**SCOPO DELL'ESERCIZIO:** Nel brano sul pomodoro riportato qui sotto, quale poesia apre il libro? Indica per favore anche il suo autore.

E la scena è la più nobile che si possa immaginare. È quella della poesia. Il libro  è aperto dall’ “Ode al pomodoro” di Pablo Neruda, in cui l’umile ortaggio vi è chiamato “astro della terra”, “stella ripetuta e feconda”. Come un’antica divinità buona che non cela insidie e inganni, esso: “ci consegna il regalo del suo colore focoso e la totalità della sua freschezza”.

Ma il libro è anche una metafora della conoscenza che giunge alla scoperta (al “discoprimento”) di una trama profonda delle cose che inizialmente non era evidente. Vi giunge dopo accurati preparativi, tentativi frustrati, dopo essersi spogliata di pregiudizi, aver adottato nuovi schemi che consentono la risoluzione di quei problemi inizialmente insolubili che Thomas Kuhn chiamava rompicapi. In modo tale – scrive Avicolli citando Remo Bodei – che

anche ciò che è ovvio, banale e ‘a portata di mano’ possa cominciare a esprimersi diversamente e possa parlare con la sua lingua di sé al mondo.

Il libro è anche il racconto di una migrazione e di un’accoglienza difficile ma riuscita. Il pomodoro, come i migranti che provengono da situazioni umili e svantaggiate, rischierà il “respingimento”. Ma assumerà a sua volta il ruolo di marcatore di civiltà, divenendo metro e selettore di quelle con cui entra in contatto: come si vedrà, non tutte le civiltà cui il pomodoro si offre saranno capaci di accoglierlo. 

La migrazione del pomodoro avviene prima tra civiltà diverse dello stesso continente –  l’America, in cui è nato – poi tra due mondi tra loro completamente alieni. Alieni molto più di quanto siano oggi la Terra e Marte: di Marte sappiamo più di quanto – cioè nulla – sapessero gli Europei del Nuovo Continente che scoprirono senza cercarlo (cercavano “le Indie”) alla fine del 1400, o di quanto sapessero dell’Europa quelli che sarebbero stati  poi chiamati Amerindi.

[Voci archiviate]
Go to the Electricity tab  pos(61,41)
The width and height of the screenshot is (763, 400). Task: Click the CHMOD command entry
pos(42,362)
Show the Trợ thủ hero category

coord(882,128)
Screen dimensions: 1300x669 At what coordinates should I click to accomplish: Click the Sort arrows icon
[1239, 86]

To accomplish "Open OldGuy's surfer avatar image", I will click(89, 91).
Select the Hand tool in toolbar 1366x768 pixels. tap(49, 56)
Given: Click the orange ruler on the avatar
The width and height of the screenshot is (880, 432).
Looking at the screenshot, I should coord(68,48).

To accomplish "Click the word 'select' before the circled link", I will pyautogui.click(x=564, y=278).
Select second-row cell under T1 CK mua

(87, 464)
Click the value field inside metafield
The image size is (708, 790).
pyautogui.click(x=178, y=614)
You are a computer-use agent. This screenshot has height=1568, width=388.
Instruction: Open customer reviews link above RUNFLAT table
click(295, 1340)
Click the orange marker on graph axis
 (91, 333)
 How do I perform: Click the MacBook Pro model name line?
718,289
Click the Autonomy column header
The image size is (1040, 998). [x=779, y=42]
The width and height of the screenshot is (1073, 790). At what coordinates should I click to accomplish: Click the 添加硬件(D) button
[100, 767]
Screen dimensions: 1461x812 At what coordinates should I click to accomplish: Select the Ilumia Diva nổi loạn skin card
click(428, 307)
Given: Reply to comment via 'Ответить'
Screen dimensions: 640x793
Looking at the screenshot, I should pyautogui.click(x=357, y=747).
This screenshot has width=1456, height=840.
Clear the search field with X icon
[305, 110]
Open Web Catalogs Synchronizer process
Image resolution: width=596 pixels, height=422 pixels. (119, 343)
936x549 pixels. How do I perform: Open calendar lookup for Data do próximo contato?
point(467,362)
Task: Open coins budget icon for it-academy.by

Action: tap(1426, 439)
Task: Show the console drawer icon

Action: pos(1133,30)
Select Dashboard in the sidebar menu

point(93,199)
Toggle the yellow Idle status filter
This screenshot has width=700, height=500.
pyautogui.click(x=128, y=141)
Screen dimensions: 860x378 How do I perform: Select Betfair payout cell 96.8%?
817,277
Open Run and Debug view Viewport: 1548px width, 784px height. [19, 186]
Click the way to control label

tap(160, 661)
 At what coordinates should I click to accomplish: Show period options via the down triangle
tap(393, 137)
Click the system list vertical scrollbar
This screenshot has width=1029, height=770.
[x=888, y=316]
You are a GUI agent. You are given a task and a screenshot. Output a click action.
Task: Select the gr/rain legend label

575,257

**SOLUZIONE:** L'"Ode al pomodoro" di Pablo Neruda.